Clearly the firm is expanding its lineup of fixed income ETFs in an effort to capture some of the incredible asset growth that the bond market has seen in year-to-date terms. In fact, more than a dozen bond ETFs have seen more than $1 billion in inflows over the past year, further cementing the space’s role in investor portfolios despite growing fears of a bond bubble down the road (see Three Bond ETFs for a Fixed Income Bear Market).
With this backdrop and investors’ never ending desire for yield, the firm is branching further into the junk bond segments with its latest SEC filing. In this document, the company revealed the initial plans for the Defaulted & Distressed Bond ETF. While many details were not yet available—such as expense ratio or ticker symbol—we have highlighted some of the key points below:
The proposed ETF looks to follow the Altman Defaulted & Distressed Bond Index a benchmark of defaulted bonds and distressed bonds that trade at no less than a 10% spread (yield to worst) over a comparable Treasury security. Qualifying securities must have a below investment grade rating from an average of the three major agencies, but the bonds can be from both American and non-U.S. issuers (read 3 Actively Managed Bond ETFs for Stability and Income).
The ETF looks to target securities that have at least one year remaining until maturity, a fixed coupon schedule, and it will utilize a modified market cap approach (5% cap). The fund will also seek to target distressed bonds with roughly 50%-80% of the portfolio and the remained to distressed bonds, depending on various market factors and conditions.
With this focus it seems possible that the fund could be a yield king in the fixed income world, although the overall volatility and risk levels for a fund of distressed and defaulted bonds could be rather high as well. Investors will have to balance out the need for income with the risks that are likely to come with this product, although it should be pointed out that this will be, if ever approved, a lower risk way to target the space than by buying single securities (see HYEM: The Best Choice in Junk Bond ETFs?).
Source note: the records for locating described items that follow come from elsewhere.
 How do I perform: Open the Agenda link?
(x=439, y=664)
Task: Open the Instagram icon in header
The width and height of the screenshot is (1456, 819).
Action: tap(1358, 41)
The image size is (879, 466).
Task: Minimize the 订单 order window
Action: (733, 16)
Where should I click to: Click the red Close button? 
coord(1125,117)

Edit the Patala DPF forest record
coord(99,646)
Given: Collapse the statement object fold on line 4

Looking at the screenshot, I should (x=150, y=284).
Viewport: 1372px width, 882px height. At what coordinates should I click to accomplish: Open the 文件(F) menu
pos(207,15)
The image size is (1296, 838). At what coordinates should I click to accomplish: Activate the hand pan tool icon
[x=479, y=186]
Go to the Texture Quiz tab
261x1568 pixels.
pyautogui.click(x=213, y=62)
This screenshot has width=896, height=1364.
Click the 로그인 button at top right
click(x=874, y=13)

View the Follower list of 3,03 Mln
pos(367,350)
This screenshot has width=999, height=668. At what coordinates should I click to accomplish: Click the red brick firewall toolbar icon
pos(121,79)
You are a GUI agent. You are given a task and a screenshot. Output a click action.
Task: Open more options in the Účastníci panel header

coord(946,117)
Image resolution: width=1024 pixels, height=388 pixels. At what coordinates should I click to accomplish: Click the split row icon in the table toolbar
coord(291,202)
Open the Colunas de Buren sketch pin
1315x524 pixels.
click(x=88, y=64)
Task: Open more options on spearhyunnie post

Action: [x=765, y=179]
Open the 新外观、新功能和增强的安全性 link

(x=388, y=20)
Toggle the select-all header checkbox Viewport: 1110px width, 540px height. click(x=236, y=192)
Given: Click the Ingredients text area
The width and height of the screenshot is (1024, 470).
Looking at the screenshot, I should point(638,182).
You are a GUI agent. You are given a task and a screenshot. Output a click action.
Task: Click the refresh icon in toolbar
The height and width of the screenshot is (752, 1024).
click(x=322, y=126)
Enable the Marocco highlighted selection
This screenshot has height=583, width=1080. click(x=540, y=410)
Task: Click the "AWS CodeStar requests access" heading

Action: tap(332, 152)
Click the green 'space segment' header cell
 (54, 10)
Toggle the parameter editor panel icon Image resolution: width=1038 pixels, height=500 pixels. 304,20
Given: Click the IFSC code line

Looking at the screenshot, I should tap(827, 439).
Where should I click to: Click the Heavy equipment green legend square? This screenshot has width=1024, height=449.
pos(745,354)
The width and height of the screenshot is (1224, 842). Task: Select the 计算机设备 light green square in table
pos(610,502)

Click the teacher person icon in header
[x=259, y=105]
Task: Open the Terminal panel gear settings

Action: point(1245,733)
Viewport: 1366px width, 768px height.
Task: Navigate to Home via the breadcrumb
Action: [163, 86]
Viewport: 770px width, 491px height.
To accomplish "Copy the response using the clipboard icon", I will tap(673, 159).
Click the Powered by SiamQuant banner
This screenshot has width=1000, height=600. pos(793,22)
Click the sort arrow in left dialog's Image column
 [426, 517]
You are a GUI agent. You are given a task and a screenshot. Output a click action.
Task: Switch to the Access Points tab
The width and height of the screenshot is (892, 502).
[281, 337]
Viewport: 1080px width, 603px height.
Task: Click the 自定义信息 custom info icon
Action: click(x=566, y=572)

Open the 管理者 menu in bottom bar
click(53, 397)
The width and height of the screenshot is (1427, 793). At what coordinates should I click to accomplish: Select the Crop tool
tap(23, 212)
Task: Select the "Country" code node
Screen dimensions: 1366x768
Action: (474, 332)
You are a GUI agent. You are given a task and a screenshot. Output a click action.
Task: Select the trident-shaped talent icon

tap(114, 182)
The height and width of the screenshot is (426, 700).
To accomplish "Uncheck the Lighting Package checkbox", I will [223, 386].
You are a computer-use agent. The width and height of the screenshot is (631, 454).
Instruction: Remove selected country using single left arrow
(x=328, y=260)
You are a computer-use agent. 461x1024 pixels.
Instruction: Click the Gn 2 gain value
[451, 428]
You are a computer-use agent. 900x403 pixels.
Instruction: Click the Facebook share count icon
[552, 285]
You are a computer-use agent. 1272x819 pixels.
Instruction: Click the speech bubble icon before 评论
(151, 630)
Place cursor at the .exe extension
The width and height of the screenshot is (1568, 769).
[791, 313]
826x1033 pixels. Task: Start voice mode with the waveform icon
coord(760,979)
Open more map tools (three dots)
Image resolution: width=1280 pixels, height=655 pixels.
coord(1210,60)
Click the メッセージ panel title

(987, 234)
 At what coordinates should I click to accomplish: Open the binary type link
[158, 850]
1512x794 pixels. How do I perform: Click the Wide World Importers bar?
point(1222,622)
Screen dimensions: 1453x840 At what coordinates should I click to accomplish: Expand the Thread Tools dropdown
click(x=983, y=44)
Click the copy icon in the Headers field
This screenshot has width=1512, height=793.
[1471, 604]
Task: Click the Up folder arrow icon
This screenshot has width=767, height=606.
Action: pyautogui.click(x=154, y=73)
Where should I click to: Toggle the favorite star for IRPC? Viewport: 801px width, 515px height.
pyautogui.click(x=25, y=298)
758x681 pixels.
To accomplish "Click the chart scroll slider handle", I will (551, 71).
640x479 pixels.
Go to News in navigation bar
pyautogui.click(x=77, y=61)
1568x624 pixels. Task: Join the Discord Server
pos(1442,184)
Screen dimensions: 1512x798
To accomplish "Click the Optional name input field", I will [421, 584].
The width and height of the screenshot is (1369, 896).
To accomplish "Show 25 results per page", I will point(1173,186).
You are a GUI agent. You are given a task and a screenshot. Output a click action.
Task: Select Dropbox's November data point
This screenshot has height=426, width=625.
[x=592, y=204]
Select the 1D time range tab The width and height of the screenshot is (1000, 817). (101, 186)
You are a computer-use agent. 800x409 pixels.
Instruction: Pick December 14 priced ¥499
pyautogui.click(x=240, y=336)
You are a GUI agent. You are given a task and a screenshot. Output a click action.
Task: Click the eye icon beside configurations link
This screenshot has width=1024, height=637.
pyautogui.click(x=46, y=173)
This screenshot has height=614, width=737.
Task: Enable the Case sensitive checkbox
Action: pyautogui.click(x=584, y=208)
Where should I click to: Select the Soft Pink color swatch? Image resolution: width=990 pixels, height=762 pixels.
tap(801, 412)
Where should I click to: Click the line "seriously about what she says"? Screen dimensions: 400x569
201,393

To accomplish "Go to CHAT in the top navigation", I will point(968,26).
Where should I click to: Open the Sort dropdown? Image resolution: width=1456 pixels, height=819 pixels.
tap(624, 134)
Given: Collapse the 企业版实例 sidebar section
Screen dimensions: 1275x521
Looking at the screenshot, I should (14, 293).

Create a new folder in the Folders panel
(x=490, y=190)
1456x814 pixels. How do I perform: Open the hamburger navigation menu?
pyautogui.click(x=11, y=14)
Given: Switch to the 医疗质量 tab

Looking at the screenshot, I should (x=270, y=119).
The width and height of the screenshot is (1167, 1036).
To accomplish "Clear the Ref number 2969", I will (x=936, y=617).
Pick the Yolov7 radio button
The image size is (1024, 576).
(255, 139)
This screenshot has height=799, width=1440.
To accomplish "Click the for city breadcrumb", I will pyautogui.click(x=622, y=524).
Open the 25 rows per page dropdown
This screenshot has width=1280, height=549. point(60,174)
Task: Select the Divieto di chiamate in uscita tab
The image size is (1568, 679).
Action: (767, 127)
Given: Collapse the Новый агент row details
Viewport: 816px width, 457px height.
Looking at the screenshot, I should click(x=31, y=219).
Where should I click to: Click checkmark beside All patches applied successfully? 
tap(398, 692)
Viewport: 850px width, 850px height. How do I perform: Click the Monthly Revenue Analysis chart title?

As of right now, there really aren’t any direct competitors to the proposed fixed income ETF from Van Eck. With that being said, there are a number of other junk bond-centric ETFs that could act as some level of competition, especially for investors who will not be able to stomach the intense risk level that will likely come with Van Eck’s product.
In addition to the roughly two dozen junk bond ETFs on the market, such as (HYG - ETF report) or (JNK - ETF report), there are a number of other high yield high risk sectors which could also face off against Van Eck’s proposed fund. These include any number of ETFs in the mREIT market (MORL - ETF report), the BDC world (BDCL - ETF report), or even the Closed End Fund ETF market (see Closed End ETFs for Forgotten 7% Yield?).
Still, Van Eck’s product will have to clear a number of regulatory hurdles before reaching the market, so some time could go by before it is available to trade. However, if the fund does pass these tests, it could be an interesting, albeit high risk, complement to investor portfolios seeking more yield in today’s income starved environment.